Automotive giant Tesla revealed that it is adding a remarkable new trick to its delayed Cybertruck with CEO Elon Mask noting that the vehicle will “serve briefly as a boat” and is also destined for Mars in the near future.
To quash any doubts, Musk tweeted that Tesla’s electric car, which is no longer just under forty thousand dollars, “can cross rivers, lakes, and seas that aren’t too choppy.”
Needs be able to get from Starbase to South Padre Island, which requires crossing the channel
— Elon Musk (@elonmusk) September 29, 2022
The upcoming car is apparently good for land as well as aquatic picnics, a feature to excite those that have paid the pre-order fee to book one.
For those that happen to harbor interstellar dreams, prepare for a ride on Mars, too, because Musk also promises that the Cybertruck will land on the red planet in the near future.
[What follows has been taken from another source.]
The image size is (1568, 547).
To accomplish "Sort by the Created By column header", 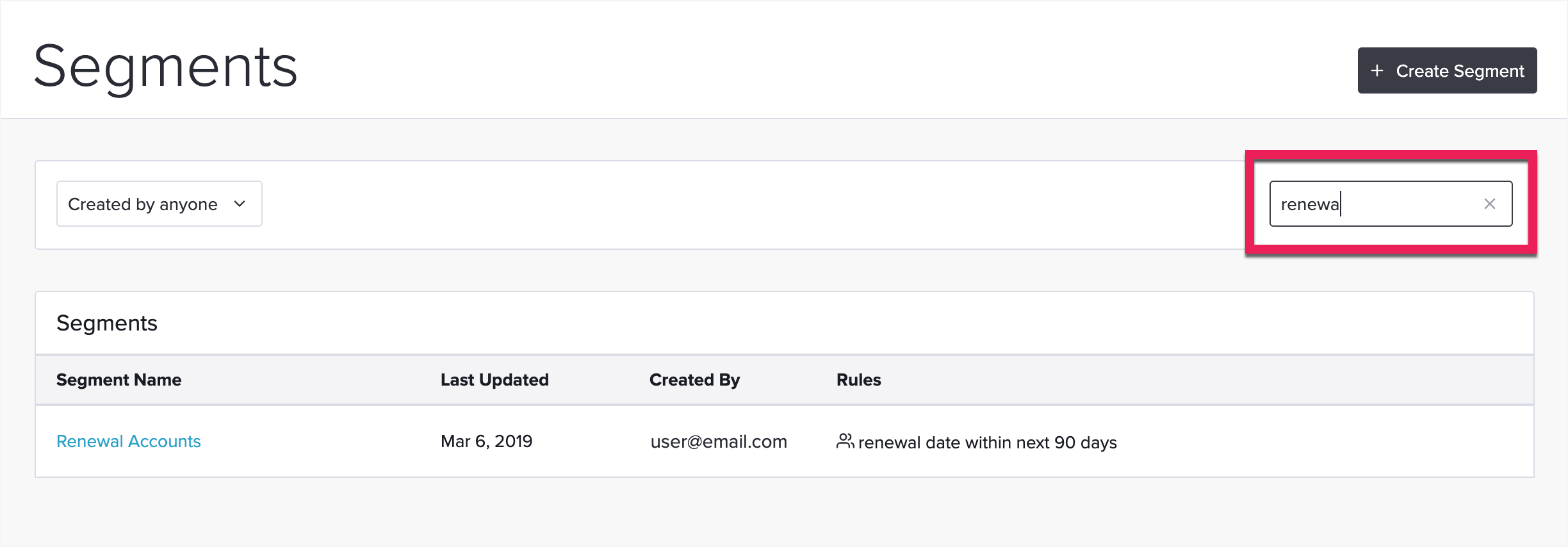I will click(694, 380).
Elon Musk’s Cybertruck, a class 2B-3, medium-duty vehicle
Per Tesla’s filing—via Electrek—before the California Air Resources Board (CARB), the Cybertruck should fall in class-2B or class-3. It is a medium-duty vehicle, implying the car’s gross vehicle weight rating (GVWR) falls anywhere between 8,500 to 10,000 pounds.
Elon Musk is betting that the Cybertruck’s waterproofing capabilities will allow it to fleetingly double as a boat.
However, we will have to wait until Musk explains the precise fluid dynamics and flotation principles that are at play in getting the Cybertruck to “serve briefly as a boat.”
Floating Cybertruck not entirely out of possibility
The ideology of a car being able to float across a river isn’t entirely out of the realm of possibility, though, because the aptly named Amphicar 770 in the 1960s did just that.
Rocking a pair of propellers under the rear engine, the vintage trailblazer could cruise at seventy miles per hour on land and seven miles per hour in the water. This also explains the model number.
Rivian, Tesla’s rival-in-chief automaker company, has shown on camera that its R1-series electric SUV can make it through a few feet of water. However, the EV upstart still advised driving cautiously through deeper water, and it did not use the phrase “serving briefly as a boat.”
Putting in a little work at the lap pool. 🏊🏼♀️🏊🏻
Driving video was filmed with professional drivers on a closed course designed for testing purposes. Be responsible. Drive safely. pic.twitter.com/gpcdjIAnIU
— Rivian (@Rivian) August 29, 2022
The possibility of Musk’s Cybertruck floating across a shallow lake remains to be seen when it truly becomes available for purchase.
A company named Cybercat Catamaran plans to sell an easy-to-assemble kit that turns the hulking EV into a catamaran, and it also has plans for an even more ambitious hydrofoil kit estimated to cost as much as the truck itself.